Moore's Law is often cited as providing the increases in computer power necessary to offset the performance tax imposed by secure protocols. Unfortunately while this would be true if all other factors remained constant, the reality is that other factors are also changing and impose additional burdens on the protocol that often negate the gains made by Moore's Law. Key lengths, for example, continue to grow to combat the increase in compute power that makes it easier to brute-force crack a cryptographic key and new challenges with respect to privacy are changing the frequency with which those keys are generated.. There are also occasionally leaps in the mathematic realm that find ways to more quickly compute the “hard problem” that the cryptographic algorithm uses, but those are rare and don’t march at the steady pace that compute power increases do. 

PFS (Perfect Forward Secrecy), for example, has been offered as a way to combat potential snooping by third-parties (read: governments) by requiring the generation of ephemeral (short lived) keys for each new session. This has the effect of imposing an extra cryptography tax" on communications over and above the already expensive handshaking process required by secure protocols like SSL. 

Accompanying the introduction of PFS has been a move to take advantage of ECC (Elliptical Curve Cryptography). One of the primary benefits of ECC is that it can provide comparable security with shorter key lengths to RSA with longer key lengths. When you're generating ephemeral keys on a per-session or per-message basis, the shorter key length helps reduce the burden imposed by the additional cryptographic functions.

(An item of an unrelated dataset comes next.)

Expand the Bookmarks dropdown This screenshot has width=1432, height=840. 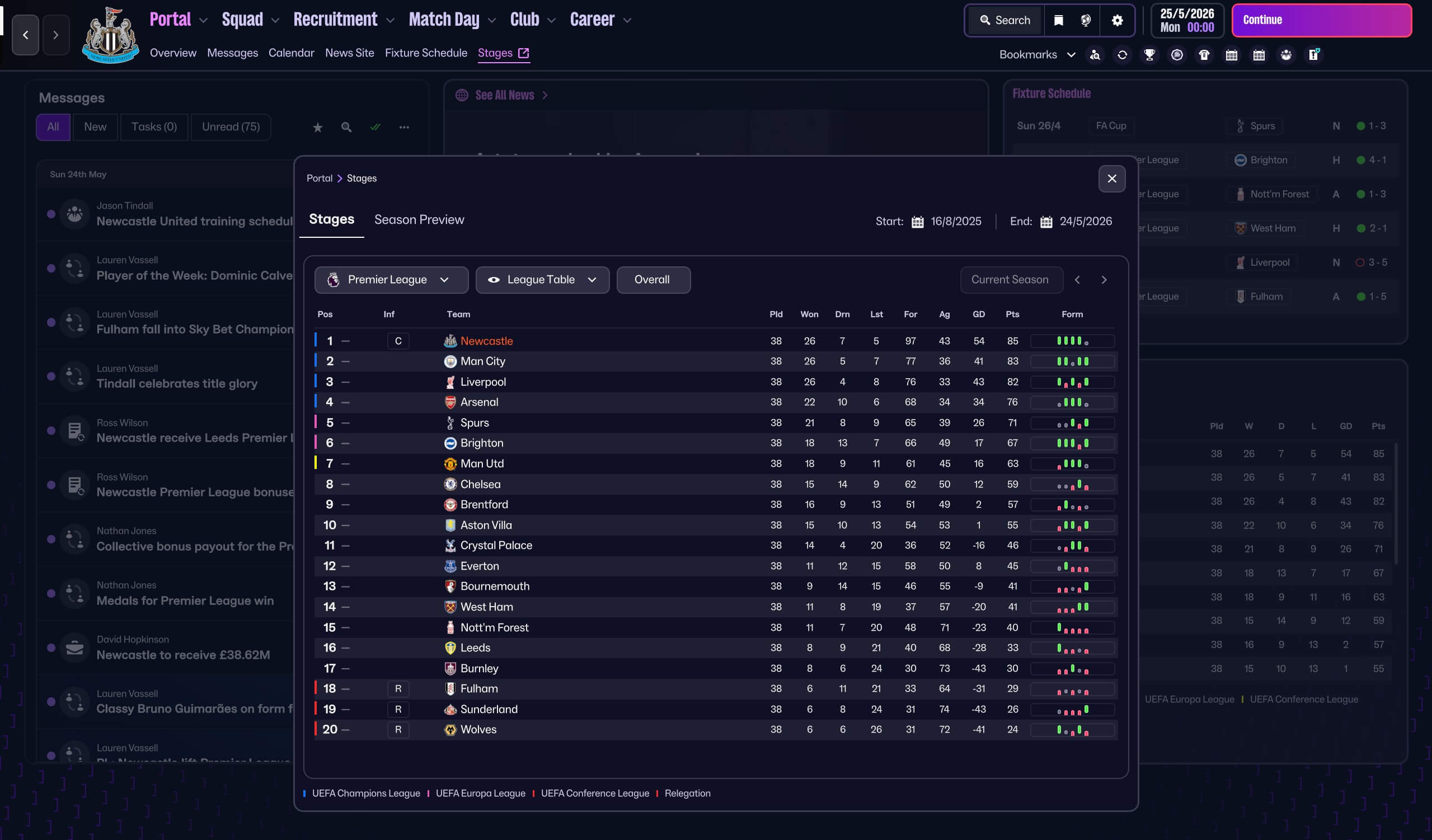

Now, the problem is that cryptography is still compute intense and even leveraging ECC for PFS you're still going to incur performance penalties in setting up the session. Certainly custom cryptographic hardware acceleration would be a boon, but in cases where software-only solutions are desired, this is problematic. So the question is, how do you support enhanced security with PFS and ECC while still achieving blazing fast performance and extreme capacity?

Obviously I'm about to tell you, so read on...

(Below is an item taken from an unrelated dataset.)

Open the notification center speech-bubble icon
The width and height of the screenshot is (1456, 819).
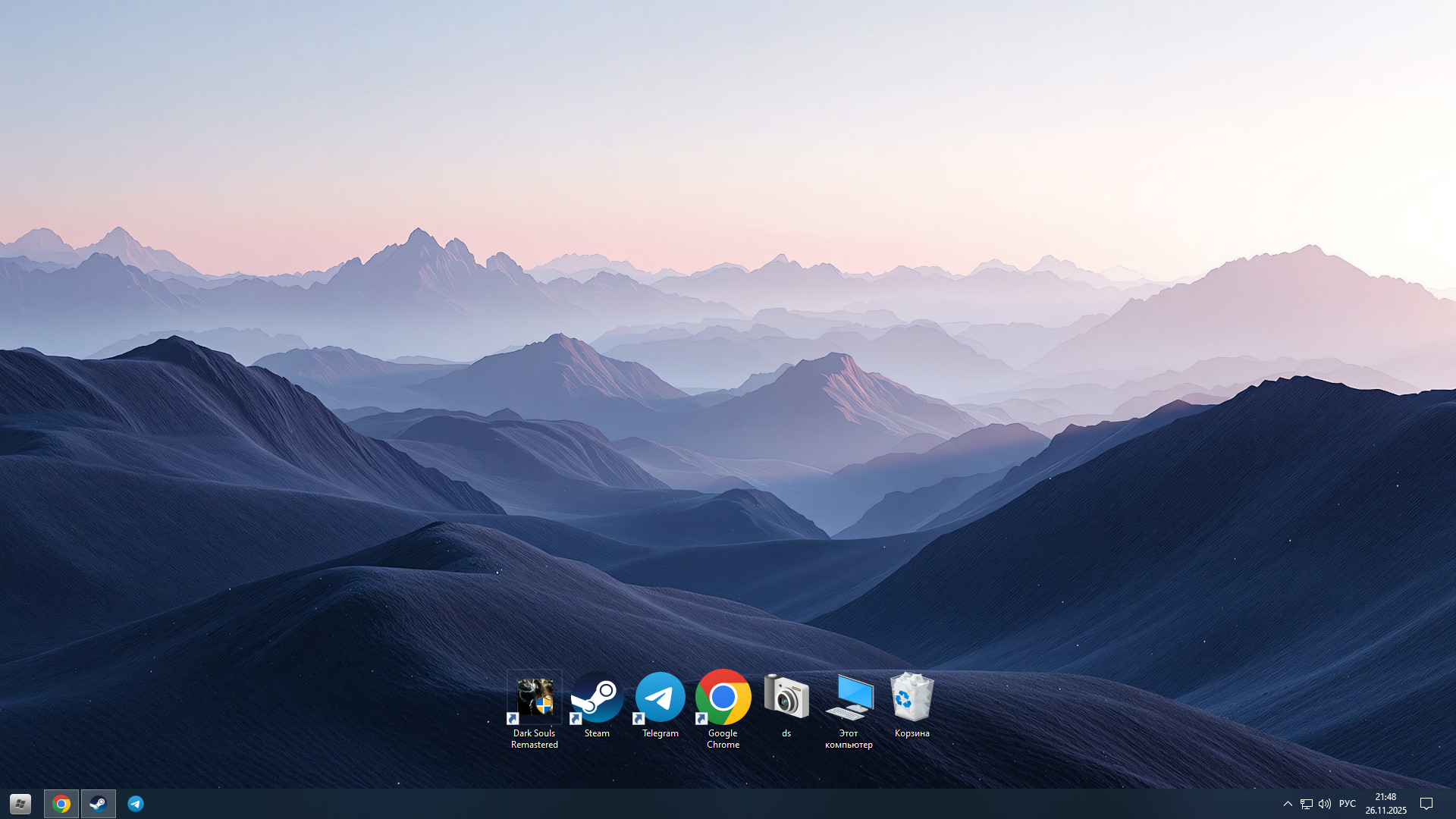coord(1426,804)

Next-Generation Cryptography

LineRate achieves what sounds like the impossible: really fast, really scalable secure communications in a software solution deployed on commodity hardware.

By combining a highly optimized network stack with the ability to reach down into some of the lesser known capabilities in commoditized hardware, LineRate is able to achieve up to 25,000 new SSL sessions per second on the same commodity Intel CPU on which only 6,000-8,000 new SSL sessions per second were achieved using RSA-based cryptography.

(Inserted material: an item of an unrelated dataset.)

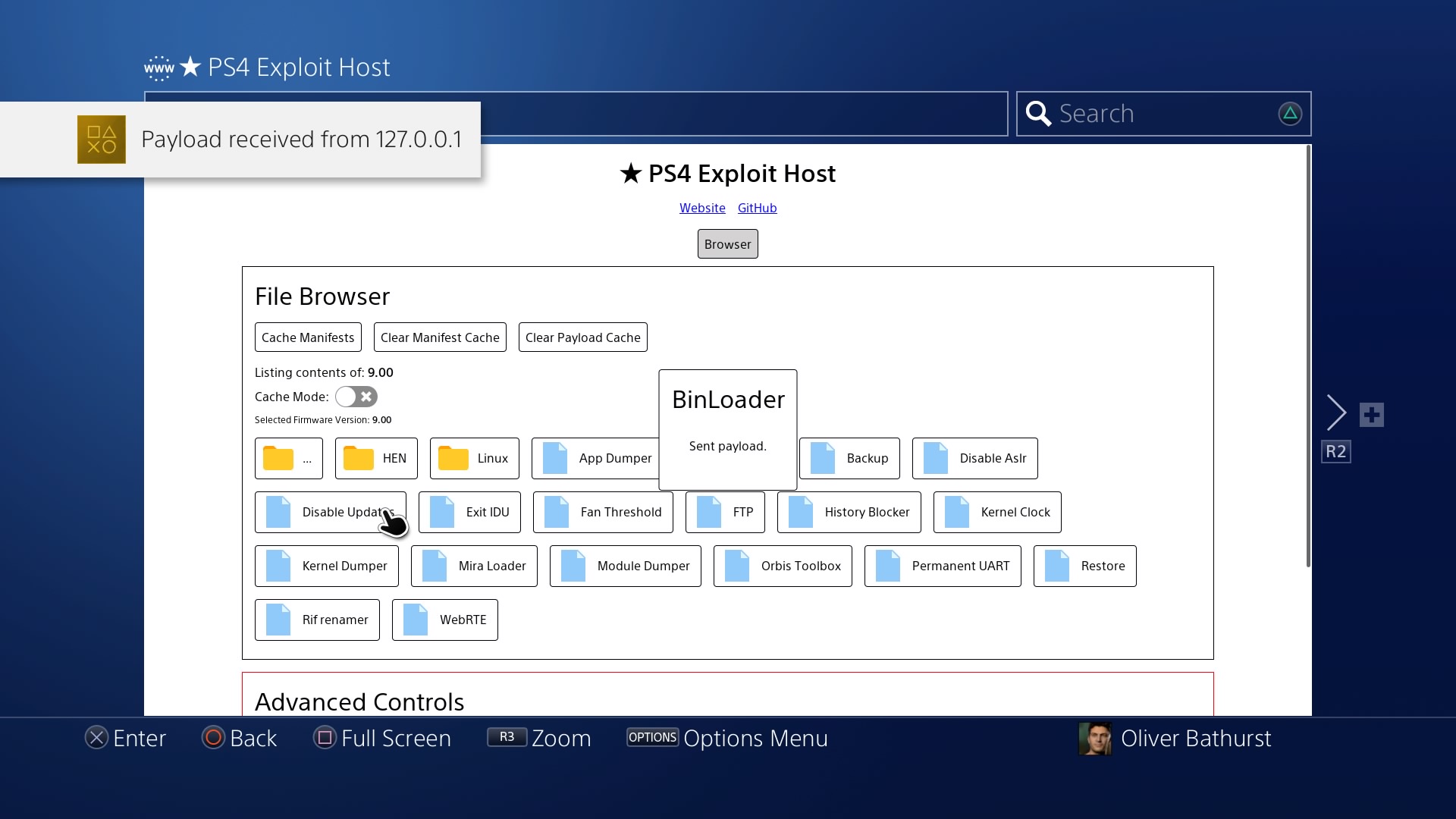Click the plus new-window icon
The image size is (1456, 819).
(x=1371, y=415)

This remarkable feat is achievable through both focused engineering of the network stack and the use of a set of specialized instructions in the processor that are advantageous for the type of operations involved in ECC. These are not the same instructions as used in AES-NI, which is applicable to the easy part of SSL (bulk encryption) and aren't actually cryptography-specific instructions; they're just instructions that turn out to be really useful in speeding up the execution of certain computations associated with ECC.

What this means is organizations can now take advantage of stronger security and longer (ostensibly also stronger) keys without incurring significant lags in establishing sessions. That's critical, as the longer it takes to establish a session, the more likely it is that the end-user will abandon the entire interaction. The appearance of not loading or that the site (or app) has "hung up" due to the time incurred by establishing a secure session can be devastating to the customer quality of experience. Quality of experience is rapidly outpacing other key performance indicators as a measure of success as businesses move toward an application-based economy in which engagement is key to driving revenue and customer satisfaction. A 2012 survey conducted by LSI Corporation highlighted not only the critical nature of performance (90% of respondents acknowledge this), but the disturbing reality that a majority of them (75%) do not feel they are achieving required performance.

As we strengthen security to combat rising application and network attacks against protocols and applications themselves while simultaneously adopting emerging technologies and architectures designed to enable the next generation of data center networks, we must pay attention to the impact on application performance and capacity.

Software-based solutions can provide the agility and service velocity demanded and necessary to enabling the app economy, but without careful consideration for the impact on performance a move toward such architectures can result in much more costly, complex networks. LineRate's attention to both performance and security offer organizations a flexible, software-defined and software-deployable solution that scales with simplicity.